=== Text provided ===

You’ve heard the controversy.

From today’s Inside Radio:

TMA’s Jim Higginbotham says “one cardinal rule of good research is to minimize the impact of the data collection technique on the respondent.” Higginbotham also says “we believe it is much easier to get upper-income households to participate with the cellphone than it is to get them to agree to carry a pager-like device that has no benefit for them.”

I see a few issues, at least:

1. Smart cellphone penetration isn’t terribly good. Go to the First Class check-in line at the airport and you’ll see them all over. Go to the movies and you won’t see any. Most folks don’t seem interested in smart phones, and if you don’t want to use one they may not be any more beneficial than the clunky meters.

2. It is certainly true that you need to minimize the impact of data collection on the respondent, but forcing a new and unwelcome phone on a respondent may not be any less impactful than mailing them a portable meter. Too bad we can’t just implant chips.


3. An issue not being discussed: PPM is “made to monitor” behavior. A phone, smart or otherwise, is made to make calls. More than a few folks could conceivably have issues with a phone that records aspects of their behavior and sends it to some central authority. Regardless of the veracity of this concern, that doesn’t mean it might not exist. Privacy is a huge issue in this country nowadays. I may be more likely to accept a meter whose sole purpose is to keep tabs than a phone which is intended for placing and accepting calls and has other, more mysterious, purposes too.

4. So are “upper income households” the main concern? Because for all I know these folks are about as likely to participate in a diary methodology as they are in the Lotto. So why sweat what we’ve never had before? Fundamentally, smart phones are more complicated than PPM – and that complication will theoretically impact their acceptance and use. The specialized concern for the radio tastes of the rich among us is a reflection of potential bias.

I certainly haven’t done research on this issue so perhaps I’m clueless. But it seems to me that most folks aren’t smart enough for smart phones (just the other day I had to train a smart phone owner on how to hear his ring), but we’re all dumb enough for PPM.

=== Supplied records ===

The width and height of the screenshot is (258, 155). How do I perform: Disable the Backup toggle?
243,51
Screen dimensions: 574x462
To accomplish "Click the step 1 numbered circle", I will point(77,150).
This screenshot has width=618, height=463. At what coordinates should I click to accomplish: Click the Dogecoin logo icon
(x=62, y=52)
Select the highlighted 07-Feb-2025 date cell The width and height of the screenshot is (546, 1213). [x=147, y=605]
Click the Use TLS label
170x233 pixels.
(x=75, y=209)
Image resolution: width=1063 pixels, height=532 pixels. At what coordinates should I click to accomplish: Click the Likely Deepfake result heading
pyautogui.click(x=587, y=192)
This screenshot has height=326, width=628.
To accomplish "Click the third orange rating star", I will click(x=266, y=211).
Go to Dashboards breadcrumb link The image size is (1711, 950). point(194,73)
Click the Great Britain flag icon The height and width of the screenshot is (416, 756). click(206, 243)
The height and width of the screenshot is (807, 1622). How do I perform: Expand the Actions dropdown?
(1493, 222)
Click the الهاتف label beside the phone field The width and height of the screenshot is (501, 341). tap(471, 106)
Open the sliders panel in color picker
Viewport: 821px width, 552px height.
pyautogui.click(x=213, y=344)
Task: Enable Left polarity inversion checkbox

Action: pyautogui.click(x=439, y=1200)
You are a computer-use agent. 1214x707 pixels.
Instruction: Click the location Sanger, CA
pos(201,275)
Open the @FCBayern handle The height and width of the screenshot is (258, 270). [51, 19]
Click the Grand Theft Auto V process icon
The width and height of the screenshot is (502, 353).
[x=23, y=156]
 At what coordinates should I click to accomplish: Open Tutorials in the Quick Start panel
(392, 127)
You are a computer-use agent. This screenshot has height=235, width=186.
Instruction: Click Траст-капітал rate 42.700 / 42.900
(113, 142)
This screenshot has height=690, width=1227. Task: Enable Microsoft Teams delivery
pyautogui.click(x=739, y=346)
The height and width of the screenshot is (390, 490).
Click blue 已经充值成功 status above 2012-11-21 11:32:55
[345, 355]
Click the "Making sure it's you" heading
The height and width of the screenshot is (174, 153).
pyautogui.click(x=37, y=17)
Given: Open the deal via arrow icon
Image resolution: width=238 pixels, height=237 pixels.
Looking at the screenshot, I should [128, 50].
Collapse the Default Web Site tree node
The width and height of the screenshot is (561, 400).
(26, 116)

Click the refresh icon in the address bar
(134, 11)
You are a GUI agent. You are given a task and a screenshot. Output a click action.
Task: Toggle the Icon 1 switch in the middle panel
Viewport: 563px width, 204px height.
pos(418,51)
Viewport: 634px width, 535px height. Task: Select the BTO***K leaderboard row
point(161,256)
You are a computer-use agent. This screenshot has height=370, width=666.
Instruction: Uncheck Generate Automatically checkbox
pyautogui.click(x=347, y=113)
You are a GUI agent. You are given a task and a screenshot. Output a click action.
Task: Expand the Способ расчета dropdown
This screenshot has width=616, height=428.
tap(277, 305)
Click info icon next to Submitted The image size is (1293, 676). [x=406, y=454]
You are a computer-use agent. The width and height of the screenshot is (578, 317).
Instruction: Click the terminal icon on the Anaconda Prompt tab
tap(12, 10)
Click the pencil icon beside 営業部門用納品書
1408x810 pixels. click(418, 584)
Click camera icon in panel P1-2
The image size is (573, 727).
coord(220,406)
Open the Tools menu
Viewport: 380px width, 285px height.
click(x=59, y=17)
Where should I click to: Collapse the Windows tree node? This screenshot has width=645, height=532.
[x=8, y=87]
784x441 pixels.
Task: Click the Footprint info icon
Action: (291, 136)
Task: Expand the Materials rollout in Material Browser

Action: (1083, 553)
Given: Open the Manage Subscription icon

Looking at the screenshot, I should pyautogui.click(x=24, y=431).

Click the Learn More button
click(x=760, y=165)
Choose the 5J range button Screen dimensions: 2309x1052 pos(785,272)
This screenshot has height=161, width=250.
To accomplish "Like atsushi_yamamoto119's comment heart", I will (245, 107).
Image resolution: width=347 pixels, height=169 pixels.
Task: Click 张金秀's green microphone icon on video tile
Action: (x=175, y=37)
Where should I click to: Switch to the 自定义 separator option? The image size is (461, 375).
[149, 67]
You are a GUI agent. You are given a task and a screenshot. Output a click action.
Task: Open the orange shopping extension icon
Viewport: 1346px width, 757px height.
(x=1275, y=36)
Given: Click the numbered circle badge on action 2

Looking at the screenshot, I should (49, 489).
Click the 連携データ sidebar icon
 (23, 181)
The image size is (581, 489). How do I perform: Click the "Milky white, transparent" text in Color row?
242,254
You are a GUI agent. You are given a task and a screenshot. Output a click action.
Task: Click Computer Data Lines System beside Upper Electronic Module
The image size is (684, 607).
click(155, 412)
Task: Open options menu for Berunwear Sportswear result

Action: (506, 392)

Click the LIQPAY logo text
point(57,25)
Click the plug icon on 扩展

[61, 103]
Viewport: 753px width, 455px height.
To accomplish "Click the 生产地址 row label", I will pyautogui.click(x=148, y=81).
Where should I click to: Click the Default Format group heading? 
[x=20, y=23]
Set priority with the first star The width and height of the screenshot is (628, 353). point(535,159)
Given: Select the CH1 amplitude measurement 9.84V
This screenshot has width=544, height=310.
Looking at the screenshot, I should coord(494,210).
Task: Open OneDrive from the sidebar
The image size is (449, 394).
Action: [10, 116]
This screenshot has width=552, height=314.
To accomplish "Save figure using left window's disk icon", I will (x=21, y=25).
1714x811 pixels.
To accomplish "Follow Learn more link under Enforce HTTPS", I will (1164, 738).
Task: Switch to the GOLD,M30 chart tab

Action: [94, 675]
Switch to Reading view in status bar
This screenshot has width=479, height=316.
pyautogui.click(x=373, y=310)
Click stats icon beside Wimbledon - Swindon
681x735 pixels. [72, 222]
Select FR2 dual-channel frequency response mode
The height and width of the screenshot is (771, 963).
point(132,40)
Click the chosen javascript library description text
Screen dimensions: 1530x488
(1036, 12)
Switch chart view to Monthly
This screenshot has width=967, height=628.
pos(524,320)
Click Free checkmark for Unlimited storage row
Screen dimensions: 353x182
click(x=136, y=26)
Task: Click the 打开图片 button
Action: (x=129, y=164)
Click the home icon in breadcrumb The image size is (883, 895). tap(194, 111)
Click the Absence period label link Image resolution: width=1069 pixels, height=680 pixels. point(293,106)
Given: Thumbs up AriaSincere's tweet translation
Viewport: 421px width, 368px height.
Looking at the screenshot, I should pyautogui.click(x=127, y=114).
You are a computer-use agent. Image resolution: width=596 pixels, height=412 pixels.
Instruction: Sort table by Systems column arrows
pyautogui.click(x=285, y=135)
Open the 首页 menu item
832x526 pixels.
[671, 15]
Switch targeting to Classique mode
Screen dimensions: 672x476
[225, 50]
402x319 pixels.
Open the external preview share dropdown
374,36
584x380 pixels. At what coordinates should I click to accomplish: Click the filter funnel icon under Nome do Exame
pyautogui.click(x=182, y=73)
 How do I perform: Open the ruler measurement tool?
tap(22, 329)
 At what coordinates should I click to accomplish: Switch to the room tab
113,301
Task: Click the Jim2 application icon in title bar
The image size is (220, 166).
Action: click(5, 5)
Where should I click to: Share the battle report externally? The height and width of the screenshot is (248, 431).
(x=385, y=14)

===

- _Actions to take_:
(1) Extract the passage of the PPM post from "I certainly haven’t" to "enough for PPM.".
(2) In the records, rewrite the lines from the line with "Image resolution: width=1063" to the line with "pyautogui.click(x=739, y=346)", swapping "screenshot" for "capture" and leaving everything else unchanged. Return only those lines.

- _Outputs_:
(1)
I certainly haven’t done research on this issue so perhaps I’m clueless. But it seems to me that most folks aren’t smart enough for smart phones (just the other day I had to train a smart phone owner on how to hear his ring), but we’re all dumb enough for PPM.

(2)
Image resolution: width=1063 pixels, height=532 pixels. At what coordinates should I click to accomplish: Click the Likely Deepfake result heading
pyautogui.click(x=587, y=192)
This capture has height=326, width=628.
To accomplish "Click the third orange rating star", I will click(x=266, y=211).
Go to Dashboards breadcrumb link The image size is (1711, 950). point(194,73)
Click the Great Britain flag icon The height and width of the capture is (416, 756). click(206, 243)
The height and width of the capture is (807, 1622). How do I perform: Expand the Actions dropdown?
(1493, 222)
Click the الهاتف label beside the phone field The width and height of the capture is (501, 341). tap(471, 106)
Open the sliders panel in color picker
Viewport: 821px width, 552px height.
pyautogui.click(x=213, y=344)
Task: Enable Left polarity inversion checkbox

Action: pyautogui.click(x=439, y=1200)
You are a computer-use agent. 1214x707 pixels.
Instruction: Click the location Sanger, CA
pos(201,275)
Open the @FCBayern handle The height and width of the capture is (258, 270). [51, 19]
Click the Grand Theft Auto V process icon
The width and height of the capture is (502, 353).
[x=23, y=156]
 At what coordinates should I click to accomplish: Open Tutorials in the Quick Start panel
(392, 127)
You are a computer-use agent. This capture has height=235, width=186.
Instruction: Click Траст-капітал rate 42.700 / 42.900
(113, 142)
This capture has height=690, width=1227. Task: Enable Microsoft Teams delivery
pyautogui.click(x=739, y=346)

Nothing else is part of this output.